Trying to skip doing real research and redo or repurpose old failed meds is just plain depressing to me. I tried cyclobenzaprine twice, different dosages, still knocked me out for day and half. .well, I didn’t feel pain while out like a light.
I was offered to be in the Tonix study but it required you to give up all meds for a month or longer, can’t remember. So people in what level of pain do you think participated in those trials??
Well, this is not really Flexeril anymore which means it’s repurposing either which means using an old drug for a different conditions. It’s a significant enough change that the FDA considers TNX-102 a new drug a new drug – hence the need to do these expensive studies.
I imagine many people in the study didn’t respond well to any of the drugs out there.
I have been taking 5 mg of Flexeril SUBLINGUALLY at bedtime for around 5 years, when I first read about a sublingual form of Flexeril was in the works.
Before that, I was swallowing 10 mg of Flexeril with water.
I find that taking 5 mg sublingually works much better than swallowing 10 mg.
It doesn’t taste bad at all.
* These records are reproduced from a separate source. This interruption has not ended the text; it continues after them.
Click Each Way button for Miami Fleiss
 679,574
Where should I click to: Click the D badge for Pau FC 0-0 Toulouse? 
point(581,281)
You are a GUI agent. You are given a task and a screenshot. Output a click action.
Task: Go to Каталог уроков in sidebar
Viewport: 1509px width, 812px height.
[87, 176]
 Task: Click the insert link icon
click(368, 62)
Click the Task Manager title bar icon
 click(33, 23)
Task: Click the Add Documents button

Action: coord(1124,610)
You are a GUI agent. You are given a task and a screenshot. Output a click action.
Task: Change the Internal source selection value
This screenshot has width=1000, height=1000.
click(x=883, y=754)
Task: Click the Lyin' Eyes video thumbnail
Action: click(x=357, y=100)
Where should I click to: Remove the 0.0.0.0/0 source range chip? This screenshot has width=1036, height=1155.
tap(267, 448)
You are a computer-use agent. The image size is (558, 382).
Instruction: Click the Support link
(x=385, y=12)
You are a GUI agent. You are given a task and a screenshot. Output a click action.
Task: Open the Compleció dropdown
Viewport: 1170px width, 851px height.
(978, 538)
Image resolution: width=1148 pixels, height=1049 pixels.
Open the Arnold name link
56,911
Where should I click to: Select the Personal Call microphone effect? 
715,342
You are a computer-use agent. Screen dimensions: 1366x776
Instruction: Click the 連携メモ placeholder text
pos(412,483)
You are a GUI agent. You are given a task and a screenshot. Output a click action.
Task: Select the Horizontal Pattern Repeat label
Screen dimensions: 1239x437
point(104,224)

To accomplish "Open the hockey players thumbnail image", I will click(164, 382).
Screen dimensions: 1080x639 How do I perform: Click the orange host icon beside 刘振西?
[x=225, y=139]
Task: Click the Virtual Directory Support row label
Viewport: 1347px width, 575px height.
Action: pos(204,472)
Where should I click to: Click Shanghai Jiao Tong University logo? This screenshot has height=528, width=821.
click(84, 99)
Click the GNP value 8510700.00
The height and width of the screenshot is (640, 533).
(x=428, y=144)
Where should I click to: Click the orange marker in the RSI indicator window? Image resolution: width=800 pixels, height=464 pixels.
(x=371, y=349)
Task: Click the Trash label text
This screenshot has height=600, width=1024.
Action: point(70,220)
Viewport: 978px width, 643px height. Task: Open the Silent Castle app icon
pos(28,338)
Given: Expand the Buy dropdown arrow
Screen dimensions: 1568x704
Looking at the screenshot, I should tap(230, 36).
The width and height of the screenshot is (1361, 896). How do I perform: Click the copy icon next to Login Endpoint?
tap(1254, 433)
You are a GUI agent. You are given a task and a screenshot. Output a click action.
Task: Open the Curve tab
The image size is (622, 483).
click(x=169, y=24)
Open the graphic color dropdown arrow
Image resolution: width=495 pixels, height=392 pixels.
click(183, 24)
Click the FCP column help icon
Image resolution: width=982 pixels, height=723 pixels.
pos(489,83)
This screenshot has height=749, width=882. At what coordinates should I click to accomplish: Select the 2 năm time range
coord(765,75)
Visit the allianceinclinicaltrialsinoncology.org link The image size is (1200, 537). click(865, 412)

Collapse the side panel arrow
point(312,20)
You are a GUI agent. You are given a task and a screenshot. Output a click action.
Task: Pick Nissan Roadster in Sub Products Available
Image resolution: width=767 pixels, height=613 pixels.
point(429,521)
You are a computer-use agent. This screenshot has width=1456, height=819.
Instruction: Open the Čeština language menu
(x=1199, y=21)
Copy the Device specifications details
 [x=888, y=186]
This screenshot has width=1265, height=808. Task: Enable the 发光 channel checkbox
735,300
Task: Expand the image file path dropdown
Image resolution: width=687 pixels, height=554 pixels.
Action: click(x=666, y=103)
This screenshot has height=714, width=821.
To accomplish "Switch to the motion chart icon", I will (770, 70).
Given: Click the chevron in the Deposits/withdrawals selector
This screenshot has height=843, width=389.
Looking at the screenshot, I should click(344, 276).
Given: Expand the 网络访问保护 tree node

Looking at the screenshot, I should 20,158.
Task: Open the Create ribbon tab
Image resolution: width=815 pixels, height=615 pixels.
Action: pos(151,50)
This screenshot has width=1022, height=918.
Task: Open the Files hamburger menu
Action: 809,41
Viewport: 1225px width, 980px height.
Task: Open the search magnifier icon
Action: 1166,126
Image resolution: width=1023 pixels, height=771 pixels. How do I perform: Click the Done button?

So, it is easy to let it dissolve under my tongue.
When I was in practice and treating CFS patients back in the 90’s,(*)giving IV Saline was a no-brainer. If your PCP can’t take your word that a liter of saline makes you feel better at whatever interval, you need another doctor. It is crucial for CFS/FM patients to have a an open-minded caregiver who understands that people challenged with FM/CFS are probably more knowledgable and motivated about their health issues than any other group of patients. You are the greatest asset to your care IF your docs will listen and be true advocates. The docs need to have an attitude of “what would be the harm” ito trying remedies that you guys learn about. Bring them articles or even anecdotal responses you’ve seen or heard. Let the doc do their due diligence ito finding out about possible downsides or drug interactions. I often spoke to the head of pharmacology at the hospital/medical school where I was affiliated for some input or even spoke directly with docs already using modalities with which I was not familiar.(eventually, I was subscribing to all the popular newsletters etc you guys read all the time). A relatively new resource ,for some perhaps,is Consumerlabs.com.It is my go-to source for nonprescription therapeutics. (* I have been retired since 2000). Good luck to all of you.